Beautiful Eulogy is a hip hop group and production team from Portland, Oregon, signed to the label Humble Beast. Composed of rappers Braille and Odd Thomas and producer Courtland Urbano, the group coalesced in 2011 while the three artists were involved in the creation of Braille's seventh release, Native Lungs. Known for its experimental and eclectic sound, the group melds myriad styles of hip hop with genres such as folk, electronic, hymn tunes, and modern worship music. After contributing a song to the charity compilation King Kulture and making a guest appearance on Lecrae's Church Clothes, the band released its debut album, Satellite Kite, on June 19, 2012. A second album, Instruments of Mercy, came out on October 29, 2013. Both albums met with positive critical reception, with particular praise directed at the group's creative, innovative sound and deep theological lyrics.
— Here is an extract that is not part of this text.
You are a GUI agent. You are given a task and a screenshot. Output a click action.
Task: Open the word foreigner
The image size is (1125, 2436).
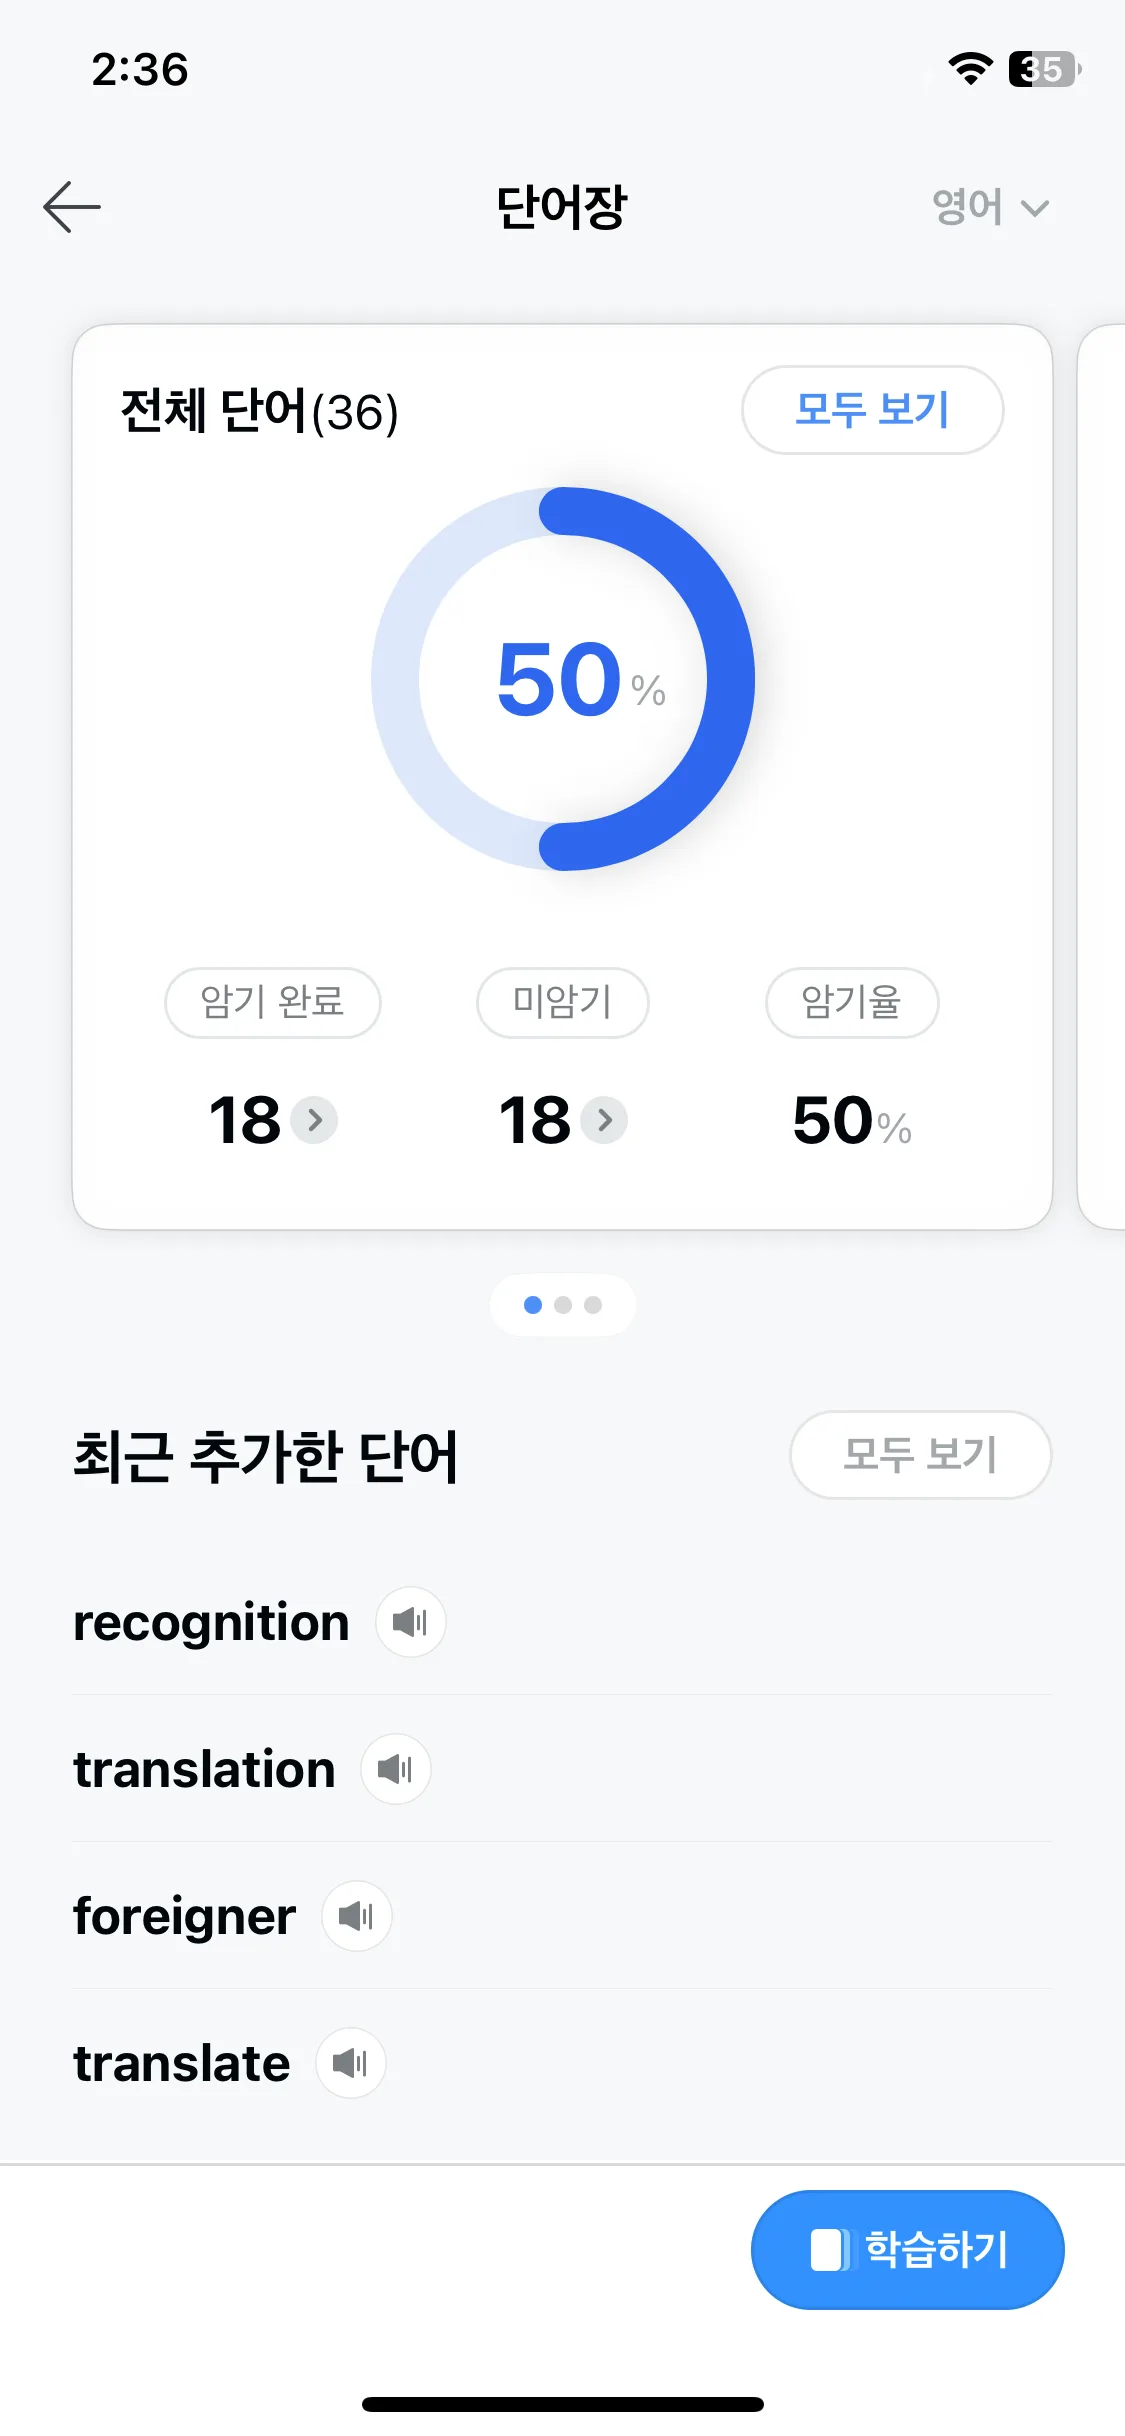click(x=184, y=1916)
2011-2012: Formation[edit]

Beautiful Eulogy formed during the recording sessions of rapper Braille's seventh studio album Native Lungs and Odd Thomas's planned second studio album Satellite Kite. After Courtland Urbano agreed to produce Odd Thomas's planned album, the two traveled to Denver, Colorado, to help produce Braille's album. The two wanted to form a production team, and during discussions over an interlude for Native Lungs, they came up with the name "Beautiful Eulogy."[1] Thomas and Urbano returned to Portland and began working on the album art and production for Satellite Kite.[1] At this juncture, Braille and Thomas, owners of the Humble Beast record label, realized that they could not run their label while working as separate artists in different parts of the country. This, combined with Braille's decision to not make an eighth solo studio album, led the three artists decided to combine their efforts, and Beautiful Eulogy was born.[1]

2012: Debut release[edit]

Beautiful Eulogy first appeared on Christian hip hop website Rapzilla's charity compilation King Kulture, released January 31, 2013, on which the trio, along with fellow Humble Beast members Theory Hazit and Lee Green, performed the title track.[2][3] The group next appeared along with Propaganda and DJ Efechto on the Lecrae song "Misconception" from the mixtape Church Clothes.[4] This track garnered much critical praise, with some reviewers considering it one of the best tracks from the mixtape.[5][6] On June 19, 2013, Beautiful Eulogy released its debut album, Satellite Kite, in both a commercial format and a free download off Noisetrade. The album garnered much critical acclaim, with reviewers praising the album's innovation, deep, theologically complex lyricism, skilled rapping, and creative and unconventional production.[6][7][8][9] Beautiful Eulogy also featured on the song "Restore my Vision (Pluck My Eyes Out!)" by Timothy Brindle on The Resoration, released on July 24, 2012.[10]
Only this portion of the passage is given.